SET TASK A | Quote the December 2007 final exam solutions between "Student-provided questions and" and "the page directly.", inclusive.
SET TASK B | In the December 2007 final exam solutions, who is listed as the associate examiner?

--- START EXCERPTED TEXT ---

Student-provided questions and solutions to the December 2007 final exam. Examiner: Eyal Goren; associate examiner: John Labute.
It is recommended that you do this exam yourself before checking the solutions provided here. If you notice any errors with the content on this page, feel free to either contact @dellsystem or edit the page directly.
1Part A: Multiple-choice questions¶
1.1Question 1¶
The group $S_{17}$ has elements of order:
(a) 19 and 66.
(b) 3 and 19.
(c) 3 and 66.
(c). You can't make 19 ... there are no numbers $x, y \leq 17$ such that $\text{lcm}(x, y) = 19$, because 19 is prime.
1.1.1Accuracy and discussion¶
Pretty sure
1.2Question 2¶
The $\gcd$ of the polynomials $f(x) = x^4 + 5x + 1$ and $g(x) = x^2-1$ in $\mathbb Z/7\mathbb Z [x]$ is:
(a) $x^2-1$
(b) $x-1$
(c) $1$
(d) $x+1$
The answer is (b)

--- END EXCERPTED TEXT ---
--- START DATA SEGMENT ---

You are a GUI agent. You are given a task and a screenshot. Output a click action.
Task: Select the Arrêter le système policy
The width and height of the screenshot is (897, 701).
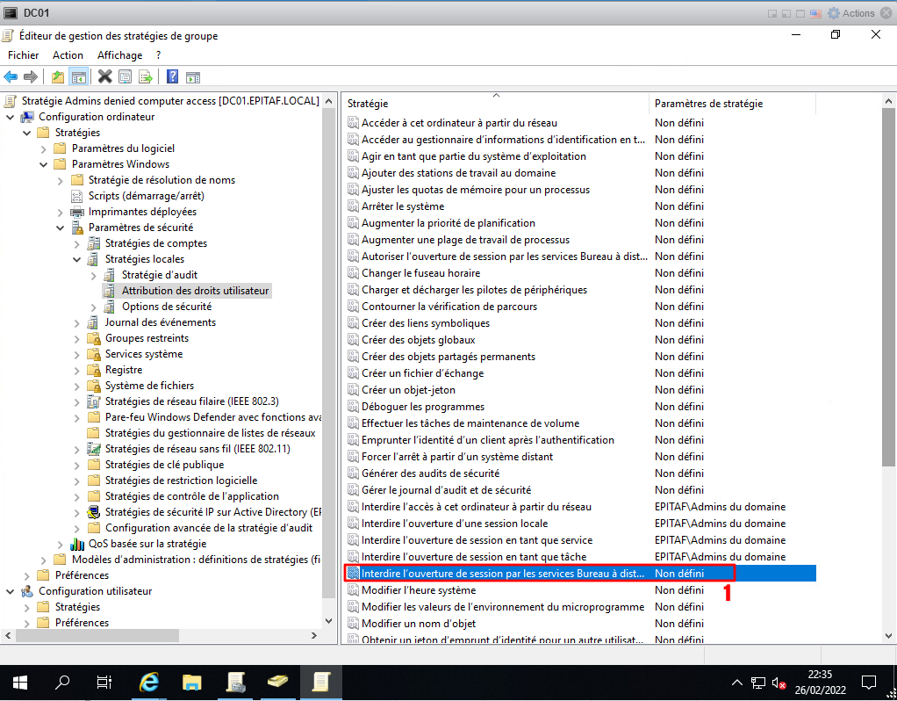coord(403,206)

--- END DATA SEGMENT ---

TASK RESULT A |
Student-provided questions and solutions to the December 2007 final exam. Examiner: Eyal Goren; associate examiner: John Labute.
It is recommended that you do this exam yourself before checking the solutions provided here. If you notice any errors with the content on this page, feel free to either contact @dellsystem or edit the page directly.

TASK RESULT B | John Labute